In my particular case, I moved from the KM 5D to the a700 for a few reasons. Namely, I had advanced to the point where I wanted more flexibility and controllability. The KM 5D is a fine camera, but having two wheels over one makes a big difference when shooting, especially in manual mode. It’s also much easier to change flash exposure compensation on the a700 (quicknavi set to the C button). It’s also built to a higher standard than the KM 5D, which is a consumer class camera in terms of build. The a700 is more akin to the KM 7D and other cameras in its class with a magnesium body, weather sealing, etc. It’s a more demanding camera for a more demanding user.

On the subject of certain customizability features, their lack is only a big deal if you cared about one of them. You may not care about Direct Manual Focus (DMF), but if that spot meter AEL toggle is missing, stop the presses! Exchange that with Mirror Lockup, Depth of Field preview, or Program Shift for your personal outrage. Are these features key to the cameras’ target demographics? If the camera is improved in such a way that MLU is very rarely necessary, why bother with it? DOF preview is mostly useless on APS cameras with mirror viewfinders and supermatte screens – but on the a550 it would have been more useful due to MF Check live view. You can even prove this by putting a full manual lens on and stopping it down – you get an accurate preview of depth of field. It was probably left out because users at that level don’t care. It doesn’t affect their day to day shooting – and the great thing about digital is that the back screen is the best preview there is.

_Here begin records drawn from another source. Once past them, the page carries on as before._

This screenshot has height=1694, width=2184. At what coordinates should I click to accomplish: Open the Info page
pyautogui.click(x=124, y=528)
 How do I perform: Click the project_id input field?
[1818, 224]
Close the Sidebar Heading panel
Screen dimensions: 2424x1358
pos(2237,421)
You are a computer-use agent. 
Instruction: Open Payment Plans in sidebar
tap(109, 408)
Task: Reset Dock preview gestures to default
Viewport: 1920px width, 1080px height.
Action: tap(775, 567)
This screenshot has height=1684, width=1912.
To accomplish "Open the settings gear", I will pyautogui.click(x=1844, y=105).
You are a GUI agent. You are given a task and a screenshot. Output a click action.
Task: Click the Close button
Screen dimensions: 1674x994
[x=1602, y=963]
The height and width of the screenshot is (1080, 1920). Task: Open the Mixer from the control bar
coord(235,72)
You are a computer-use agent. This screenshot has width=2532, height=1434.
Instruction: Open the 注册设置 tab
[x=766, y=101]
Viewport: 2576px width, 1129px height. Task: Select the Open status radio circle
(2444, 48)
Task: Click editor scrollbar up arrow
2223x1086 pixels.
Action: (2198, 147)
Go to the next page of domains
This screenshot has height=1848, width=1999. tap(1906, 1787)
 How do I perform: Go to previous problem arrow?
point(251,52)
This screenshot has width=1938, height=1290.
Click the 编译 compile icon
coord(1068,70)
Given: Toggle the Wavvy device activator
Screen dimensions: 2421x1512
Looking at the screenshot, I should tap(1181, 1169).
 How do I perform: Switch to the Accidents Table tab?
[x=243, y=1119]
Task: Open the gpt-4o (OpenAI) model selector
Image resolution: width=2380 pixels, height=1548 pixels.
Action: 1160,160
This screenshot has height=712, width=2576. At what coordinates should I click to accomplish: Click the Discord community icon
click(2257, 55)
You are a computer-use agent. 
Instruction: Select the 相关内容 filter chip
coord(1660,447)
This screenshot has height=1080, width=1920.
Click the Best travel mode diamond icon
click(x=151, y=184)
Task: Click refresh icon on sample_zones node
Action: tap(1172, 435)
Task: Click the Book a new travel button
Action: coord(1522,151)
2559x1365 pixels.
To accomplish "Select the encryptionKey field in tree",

The a550 does have several new features that I hope appear on the new higher level Sonys. The Auto HDR feature is easy and fast to use (unlike Pentax’s) and it produces realistic results that aim at reducing noise and not making bizarro painter-like effects. The Face Detection is also useful too – it adjusts white balance and exposure to match the portraiture. In my short use of the feature, it really does work pretty well. The 7 FPS mode is useful in a few situations, because it locks exposure and focus on the first frame. I think it’s a fine tradeoff for a super high speed mode for catching sports or other situations where you have a fixed point of focus and absolutely need to get the shot. A baseball player trying to hit a ball, for instance.

In the end, Carl’s entitled to his opinion, but I think his opinion’s mostly not relevant to the class of people the camera’s targeted for. Expecting a mini/cheap a700 is perhaps too much, especially when the formula of a KM 5D-like camera has worked well so far. Plus, it appears that Sony has finally solved their High ISO problems with this camera, so it bodes well for the future.